Friday, July 13, 2012

Richard Betts- Highway Call

Highway Call
This is the album that bridged the boundaries between country, rock, blue-grass and jazz in the most perfectly realized way possible. In the final analysis, it's the special vibe of this album that sets it apart from other blue-grass/rock fusion albums. What Betts and gang seem to be wordlessly communicating as a subtext to all the music is a bond between different generations of musicians from the South that's created solely from their dedication to being free spirits no matter what different paths they might have taken to get there. This is not just a foot-stomping backwoods party album. There's a completely laid-back lack of rigidity, a beautiful melodicism and deep romanticism that could only come from Betts' leadership and the hippie legacy he brings from the Allman Brothers Band. There's philosophy and deep meditation behind this music that communicates very intensely even if it was only 'the spirit of the times' that was subconsciously affecting the proceedings.

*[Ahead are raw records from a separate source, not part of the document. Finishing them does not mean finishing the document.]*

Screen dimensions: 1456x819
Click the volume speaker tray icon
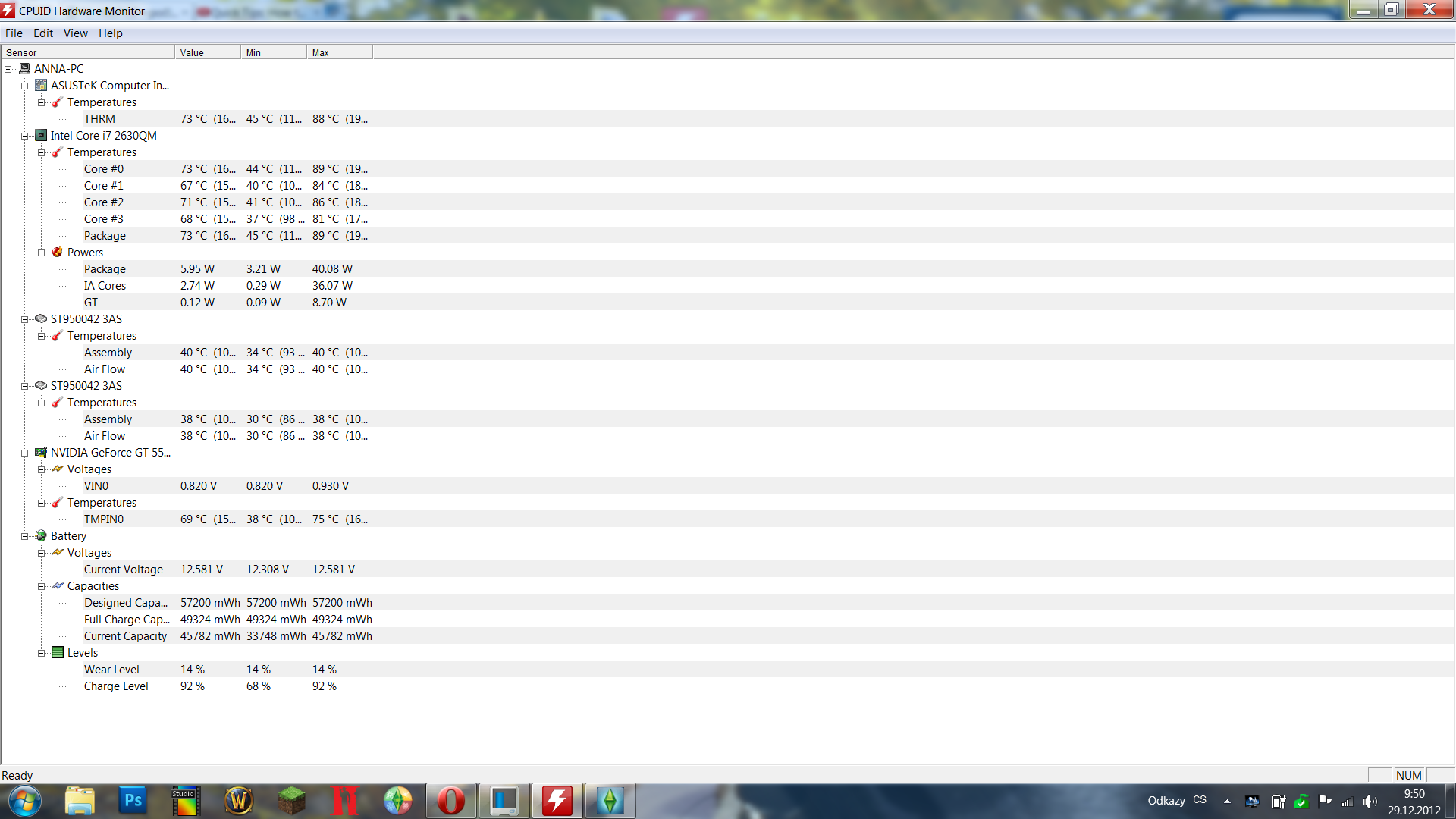coord(1370,802)
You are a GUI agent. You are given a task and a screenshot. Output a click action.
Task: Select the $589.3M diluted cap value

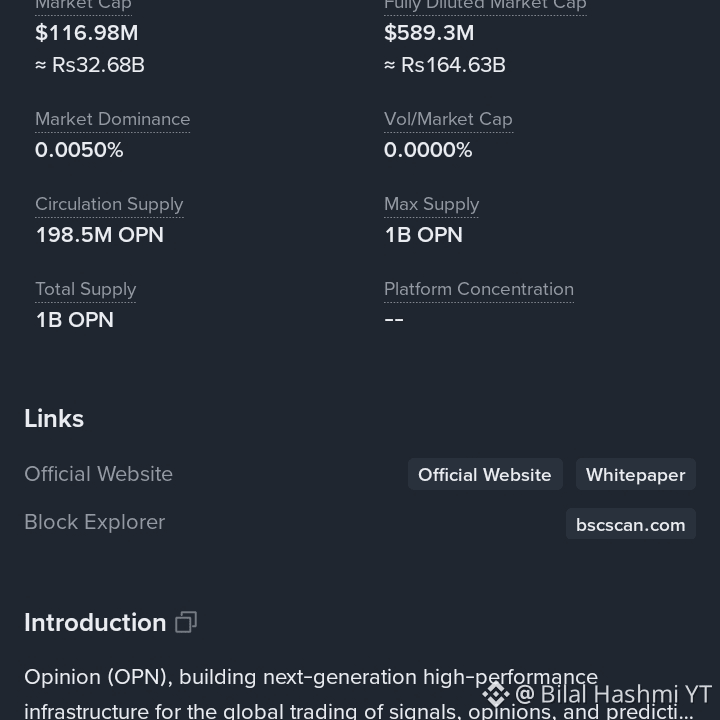429,33
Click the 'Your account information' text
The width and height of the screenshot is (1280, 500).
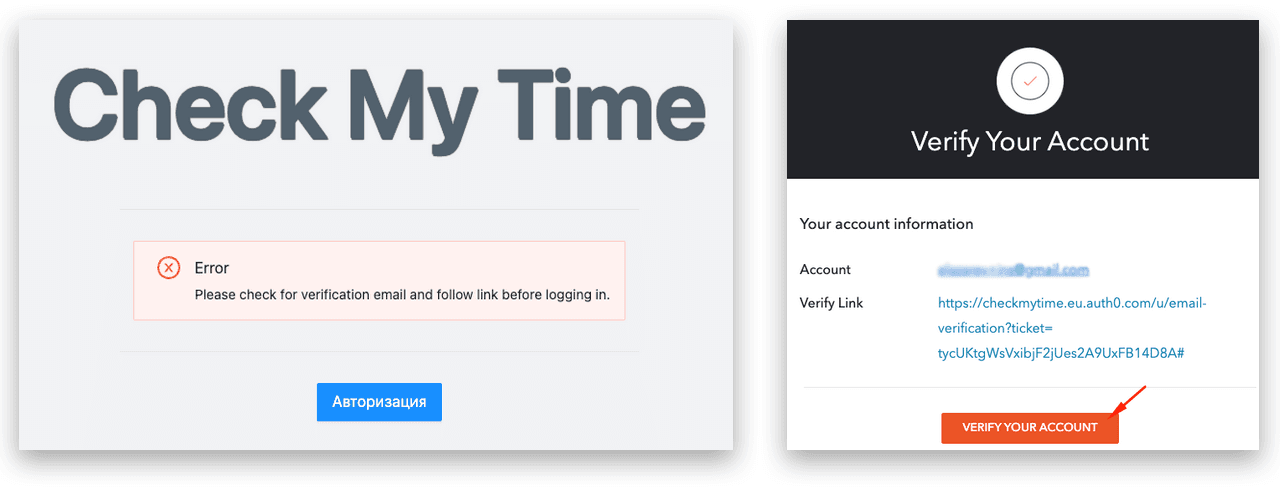(887, 224)
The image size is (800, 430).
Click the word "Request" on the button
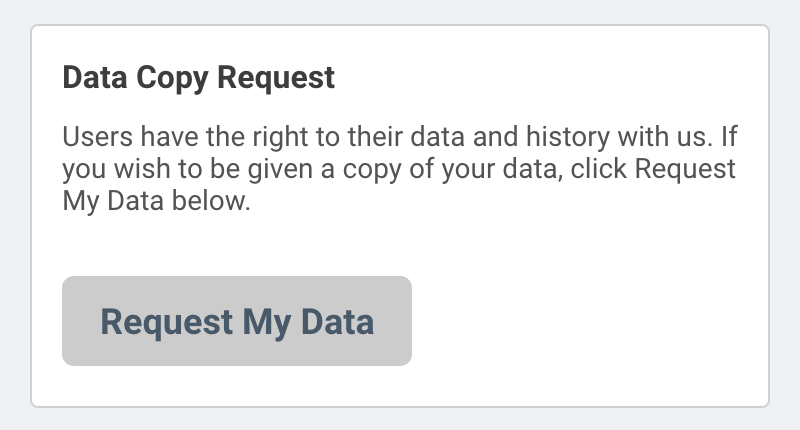click(x=166, y=322)
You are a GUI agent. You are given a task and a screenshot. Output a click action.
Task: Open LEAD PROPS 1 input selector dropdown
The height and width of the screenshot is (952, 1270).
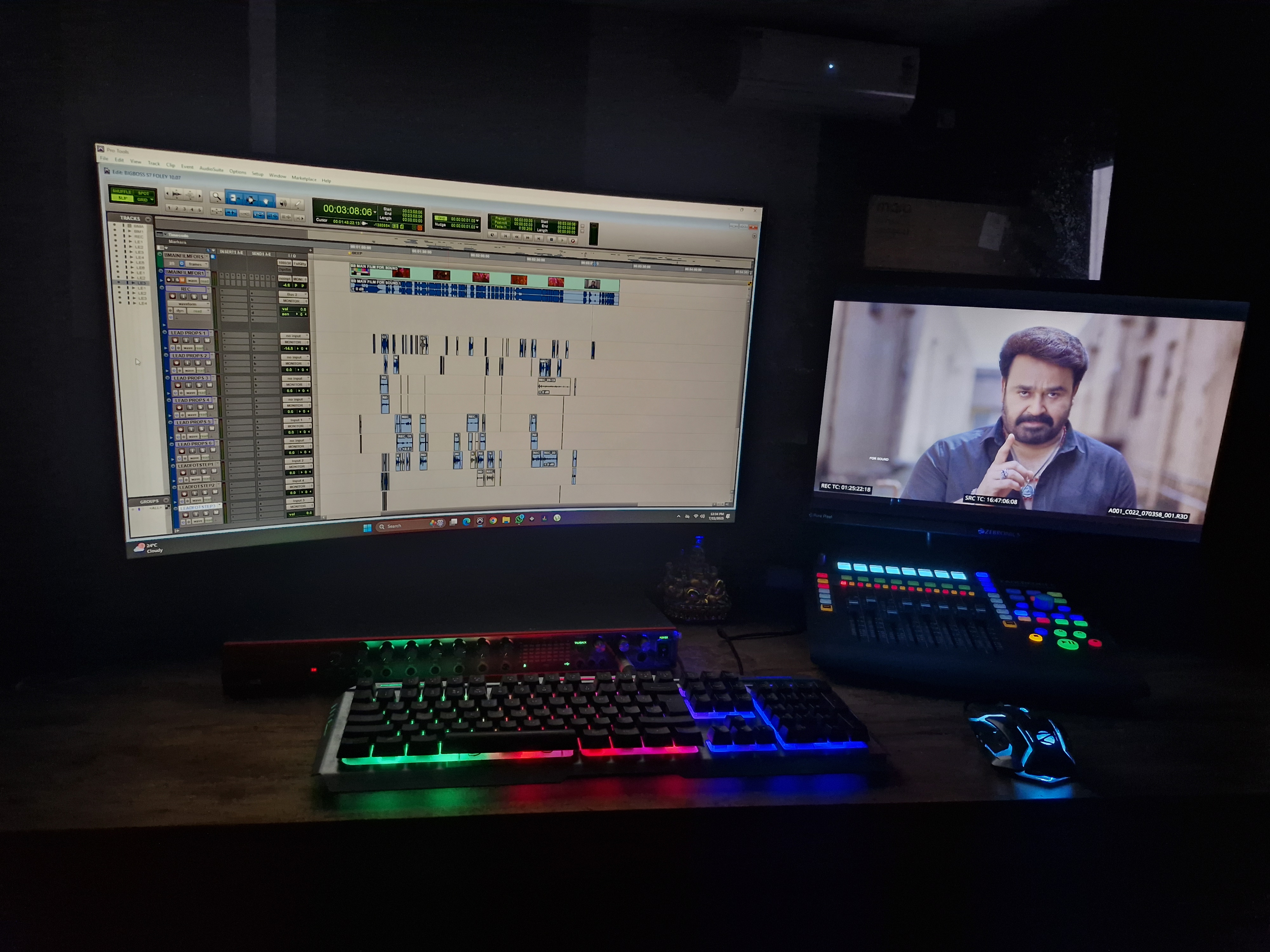294,336
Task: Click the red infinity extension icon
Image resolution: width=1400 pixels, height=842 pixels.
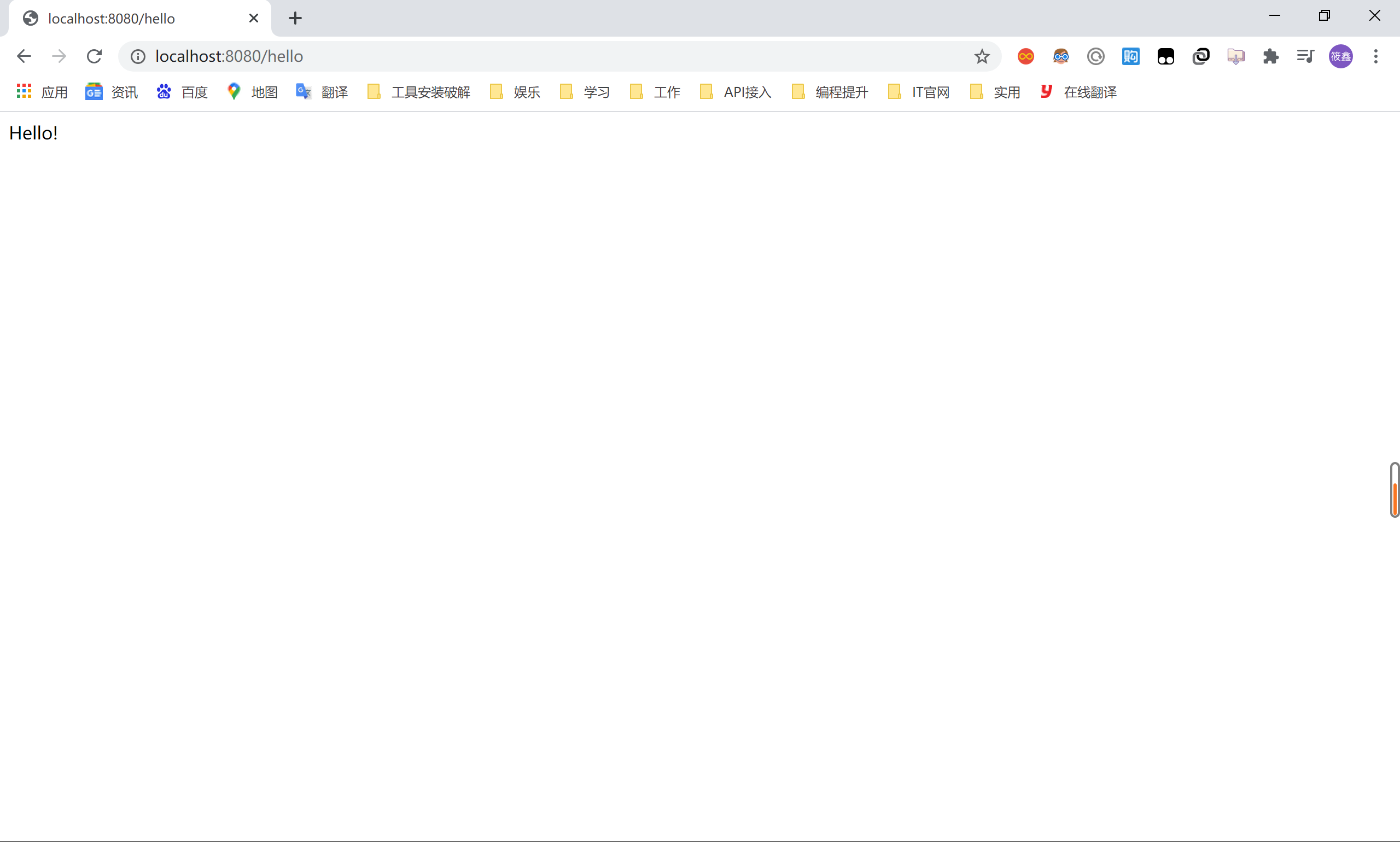Action: [1025, 56]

The remastered album sounds fantastic. I played this one back to back with Greg Allman's classic "Laid Back" (remastered by the same people and released at the same time as the "Highway Call" remaster here) and the recording quality and production and the way the remastering brings it out on both just blew me away. I wonder if the musicians heard themselves sound so good on the studio playback monitors back then! If you want to be even more impressed, put some mikro-smooth polish from mapleshade audio products on the CD to eliminate laser jitter and you will be knocked out of your seat at how great the tones created by these master musicians 33 years ago sound today.